EXERCISE DIRECTIONS.
Every word of every entry must be retyped exactly.

(Saved data entries)
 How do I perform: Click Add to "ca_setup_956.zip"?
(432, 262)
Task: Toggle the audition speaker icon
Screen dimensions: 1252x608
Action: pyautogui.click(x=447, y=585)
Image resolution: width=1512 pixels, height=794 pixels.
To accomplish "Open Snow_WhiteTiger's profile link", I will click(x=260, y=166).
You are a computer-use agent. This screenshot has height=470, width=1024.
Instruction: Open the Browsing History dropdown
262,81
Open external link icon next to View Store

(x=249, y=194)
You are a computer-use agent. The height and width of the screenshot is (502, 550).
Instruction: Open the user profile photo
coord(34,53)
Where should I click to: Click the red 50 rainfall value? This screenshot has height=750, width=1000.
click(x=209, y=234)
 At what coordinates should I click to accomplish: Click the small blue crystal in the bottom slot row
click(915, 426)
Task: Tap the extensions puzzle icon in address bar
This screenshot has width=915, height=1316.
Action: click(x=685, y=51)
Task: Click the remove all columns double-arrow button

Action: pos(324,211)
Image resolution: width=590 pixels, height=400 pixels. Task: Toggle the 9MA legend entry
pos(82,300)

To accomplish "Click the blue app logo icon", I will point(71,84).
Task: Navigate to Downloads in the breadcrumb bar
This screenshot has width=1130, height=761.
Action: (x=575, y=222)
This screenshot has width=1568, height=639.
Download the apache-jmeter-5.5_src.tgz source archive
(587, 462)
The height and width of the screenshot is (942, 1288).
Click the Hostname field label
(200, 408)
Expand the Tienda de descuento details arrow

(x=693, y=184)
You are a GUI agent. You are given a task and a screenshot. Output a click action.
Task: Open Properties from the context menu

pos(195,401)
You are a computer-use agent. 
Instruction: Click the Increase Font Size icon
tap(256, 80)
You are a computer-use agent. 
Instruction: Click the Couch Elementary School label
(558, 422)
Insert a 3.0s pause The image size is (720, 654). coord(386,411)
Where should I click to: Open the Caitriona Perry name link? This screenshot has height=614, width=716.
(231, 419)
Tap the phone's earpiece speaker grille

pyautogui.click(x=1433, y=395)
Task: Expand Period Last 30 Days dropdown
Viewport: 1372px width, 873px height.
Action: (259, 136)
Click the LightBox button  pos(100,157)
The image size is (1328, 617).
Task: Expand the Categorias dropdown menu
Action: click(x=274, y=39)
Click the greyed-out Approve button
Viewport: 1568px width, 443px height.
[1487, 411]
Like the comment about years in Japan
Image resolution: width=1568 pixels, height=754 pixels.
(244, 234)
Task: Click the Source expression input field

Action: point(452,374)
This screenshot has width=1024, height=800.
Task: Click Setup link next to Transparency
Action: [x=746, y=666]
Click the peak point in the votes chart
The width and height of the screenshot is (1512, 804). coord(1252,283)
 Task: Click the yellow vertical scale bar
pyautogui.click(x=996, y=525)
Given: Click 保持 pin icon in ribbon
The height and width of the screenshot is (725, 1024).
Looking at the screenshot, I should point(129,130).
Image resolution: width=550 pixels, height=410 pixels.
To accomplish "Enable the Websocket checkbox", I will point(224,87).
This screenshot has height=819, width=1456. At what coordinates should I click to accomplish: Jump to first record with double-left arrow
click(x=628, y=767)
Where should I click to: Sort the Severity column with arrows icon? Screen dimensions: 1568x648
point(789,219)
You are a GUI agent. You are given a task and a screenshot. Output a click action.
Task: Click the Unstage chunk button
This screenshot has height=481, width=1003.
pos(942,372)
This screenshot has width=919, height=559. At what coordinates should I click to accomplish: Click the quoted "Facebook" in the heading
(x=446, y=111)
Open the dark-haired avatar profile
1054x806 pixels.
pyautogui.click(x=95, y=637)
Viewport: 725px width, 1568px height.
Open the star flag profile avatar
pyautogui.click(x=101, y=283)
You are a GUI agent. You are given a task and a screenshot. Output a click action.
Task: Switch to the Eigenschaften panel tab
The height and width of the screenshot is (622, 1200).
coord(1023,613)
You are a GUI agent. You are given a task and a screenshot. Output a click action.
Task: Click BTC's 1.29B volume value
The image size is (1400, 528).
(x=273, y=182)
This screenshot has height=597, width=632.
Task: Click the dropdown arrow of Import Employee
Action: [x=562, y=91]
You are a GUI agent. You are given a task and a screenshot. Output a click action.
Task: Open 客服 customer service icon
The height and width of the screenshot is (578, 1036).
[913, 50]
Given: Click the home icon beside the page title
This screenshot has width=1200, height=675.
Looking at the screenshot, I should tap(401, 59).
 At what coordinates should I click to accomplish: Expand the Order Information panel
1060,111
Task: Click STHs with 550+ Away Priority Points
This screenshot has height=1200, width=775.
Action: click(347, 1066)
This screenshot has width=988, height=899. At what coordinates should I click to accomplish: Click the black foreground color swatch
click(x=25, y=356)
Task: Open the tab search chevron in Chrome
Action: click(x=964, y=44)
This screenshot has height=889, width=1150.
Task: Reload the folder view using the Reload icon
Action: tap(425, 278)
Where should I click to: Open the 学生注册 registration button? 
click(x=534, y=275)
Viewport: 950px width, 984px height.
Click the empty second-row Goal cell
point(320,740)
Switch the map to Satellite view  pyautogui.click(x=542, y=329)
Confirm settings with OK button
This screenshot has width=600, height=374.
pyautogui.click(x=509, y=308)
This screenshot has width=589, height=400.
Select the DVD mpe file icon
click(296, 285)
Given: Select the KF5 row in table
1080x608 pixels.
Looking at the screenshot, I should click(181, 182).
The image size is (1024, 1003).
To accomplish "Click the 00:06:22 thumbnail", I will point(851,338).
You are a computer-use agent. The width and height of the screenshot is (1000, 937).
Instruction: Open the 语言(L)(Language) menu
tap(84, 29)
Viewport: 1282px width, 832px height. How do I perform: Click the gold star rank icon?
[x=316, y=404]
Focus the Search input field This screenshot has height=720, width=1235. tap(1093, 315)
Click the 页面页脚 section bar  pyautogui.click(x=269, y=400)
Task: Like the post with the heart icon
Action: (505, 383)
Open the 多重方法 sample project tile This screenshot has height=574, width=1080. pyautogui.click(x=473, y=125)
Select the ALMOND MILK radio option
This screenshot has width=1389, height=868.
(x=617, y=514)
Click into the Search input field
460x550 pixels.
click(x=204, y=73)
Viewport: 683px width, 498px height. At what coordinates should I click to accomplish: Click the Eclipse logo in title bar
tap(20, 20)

ANSWER FOR THIS EXERCISE.
 How do I perform: Click Add to "ca_setup_956.zip"?
(432, 262)
Task: Toggle the audition speaker icon
Screen dimensions: 1252x608
Action: pyautogui.click(x=447, y=585)
Image resolution: width=1512 pixels, height=794 pixels.
To accomplish "Open Snow_WhiteTiger's profile link", I will click(x=260, y=166).
You are a computer-use agent. This screenshot has height=470, width=1024.
Instruction: Open the Browsing History dropdown
262,81
Open external link icon next to View Store

(x=249, y=194)
You are a computer-use agent. The height and width of the screenshot is (502, 550).
Instruction: Open the user profile photo
coord(34,53)
Where should I click to: Click the red 50 rainfall value? This screenshot has height=750, width=1000.
click(x=209, y=234)
 At what coordinates should I click to accomplish: Click the small blue crystal in the bottom slot row
click(915, 426)
Task: Tap the extensions puzzle icon in address bar
This screenshot has width=915, height=1316.
Action: click(x=685, y=51)
Task: Click the remove all columns double-arrow button

Action: pos(324,211)
Image resolution: width=590 pixels, height=400 pixels. Task: Toggle the 9MA legend entry
pos(82,300)

To accomplish "Click the blue app logo icon", I will point(71,84).
Task: Navigate to Downloads in the breadcrumb bar
This screenshot has width=1130, height=761.
Action: (x=575, y=222)
This screenshot has width=1568, height=639.
Download the apache-jmeter-5.5_src.tgz source archive
(587, 462)
The height and width of the screenshot is (942, 1288).
Click the Hostname field label
(200, 408)
Expand the Tienda de descuento details arrow

(x=693, y=184)
You are a GUI agent. You are given a task and a screenshot. Output a click action.
Task: Open Properties from the context menu

pos(195,401)
You are a computer-use agent. 
Instruction: Click the Increase Font Size icon
tap(256, 80)
You are a computer-use agent. 
Instruction: Click the Couch Elementary School label
(558, 422)
Insert a 3.0s pause The image size is (720, 654). coord(386,411)
Where should I click to: Open the Caitriona Perry name link? This screenshot has height=614, width=716.
(231, 419)
Tap the phone's earpiece speaker grille

pyautogui.click(x=1433, y=395)
Task: Expand Period Last 30 Days dropdown
Viewport: 1372px width, 873px height.
Action: (259, 136)
Click the LightBox button  pos(100,157)
The image size is (1328, 617).
Task: Expand the Categorias dropdown menu
Action: click(x=274, y=39)
Click the greyed-out Approve button
Viewport: 1568px width, 443px height.
[1487, 411]
Like the comment about years in Japan
Image resolution: width=1568 pixels, height=754 pixels.
(244, 234)
Task: Click the Source expression input field

Action: point(452,374)
This screenshot has width=1024, height=800.
Task: Click Setup link next to Transparency
Action: [x=746, y=666]
Click the peak point in the votes chart
The width and height of the screenshot is (1512, 804). coord(1252,283)
 Task: Click the yellow vertical scale bar
pyautogui.click(x=996, y=525)
Given: Click 保持 pin icon in ribbon
The height and width of the screenshot is (725, 1024).
Looking at the screenshot, I should point(129,130).
Image resolution: width=550 pixels, height=410 pixels.
To accomplish "Enable the Websocket checkbox", I will point(224,87).
This screenshot has height=819, width=1456. At what coordinates should I click to accomplish: Jump to first record with double-left arrow
click(x=628, y=767)
Where should I click to: Sort the Severity column with arrows icon? Screen dimensions: 1568x648
point(789,219)
You are a GUI agent. You are given a task and a screenshot. Output a click action.
Task: Click the Unstage chunk button
This screenshot has height=481, width=1003.
pos(942,372)
This screenshot has width=919, height=559. At what coordinates should I click to accomplish: Click the quoted "Facebook" in the heading
(x=446, y=111)
Open the dark-haired avatar profile
1054x806 pixels.
pyautogui.click(x=95, y=637)
Viewport: 725px width, 1568px height.
Open the star flag profile avatar
pyautogui.click(x=101, y=283)
You are a GUI agent. You are given a task and a screenshot. Output a click action.
Task: Switch to the Eigenschaften panel tab
The height and width of the screenshot is (622, 1200).
coord(1023,613)
You are a GUI agent. You are given a task and a screenshot. Output a click action.
Task: Click BTC's 1.29B volume value
The image size is (1400, 528).
(x=273, y=182)
This screenshot has height=597, width=632.
Task: Click the dropdown arrow of Import Employee
Action: [x=562, y=91]
You are a GUI agent. You are given a task and a screenshot. Output a click action.
Task: Open 客服 customer service icon
The height and width of the screenshot is (578, 1036).
[913, 50]
Given: Click the home icon beside the page title
This screenshot has width=1200, height=675.
Looking at the screenshot, I should tap(401, 59).
 At what coordinates should I click to accomplish: Expand the Order Information panel
1060,111
Task: Click STHs with 550+ Away Priority Points
This screenshot has height=1200, width=775.
Action: click(347, 1066)
This screenshot has width=988, height=899. At what coordinates should I click to accomplish: Click the black foreground color swatch
click(x=25, y=356)
Task: Open the tab search chevron in Chrome
Action: click(x=964, y=44)
This screenshot has height=889, width=1150.
Task: Reload the folder view using the Reload icon
Action: tap(425, 278)
Where should I click to: Open the 学生注册 registration button? 
click(x=534, y=275)
Viewport: 950px width, 984px height.
Click the empty second-row Goal cell
point(320,740)
Switch the map to Satellite view  pyautogui.click(x=542, y=329)
Confirm settings with OK button
This screenshot has width=600, height=374.
pyautogui.click(x=509, y=308)
This screenshot has width=589, height=400.
Select the DVD mpe file icon
click(296, 285)
Given: Select the KF5 row in table
1080x608 pixels.
Looking at the screenshot, I should click(181, 182).
The image size is (1024, 1003).
To accomplish "Click the 00:06:22 thumbnail", I will point(851,338).
You are a computer-use agent. The width and height of the screenshot is (1000, 937).
Instruction: Open the 语言(L)(Language) menu
tap(84, 29)
Viewport: 1282px width, 832px height. How do I perform: Click the gold star rank icon?
[x=316, y=404]
Focus the Search input field This screenshot has height=720, width=1235. tap(1093, 315)
Click the 页面页脚 section bar  pyautogui.click(x=269, y=400)
Task: Like the post with the heart icon
Action: (505, 383)
Open the 多重方法 sample project tile This screenshot has height=574, width=1080. pyautogui.click(x=473, y=125)
Select the ALMOND MILK radio option
This screenshot has width=1389, height=868.
(x=617, y=514)
Click into the Search input field
460x550 pixels.
click(x=204, y=73)
Viewport: 683px width, 498px height. At what coordinates should I click to accomplish: Click the Eclipse logo in title bar
tap(20, 20)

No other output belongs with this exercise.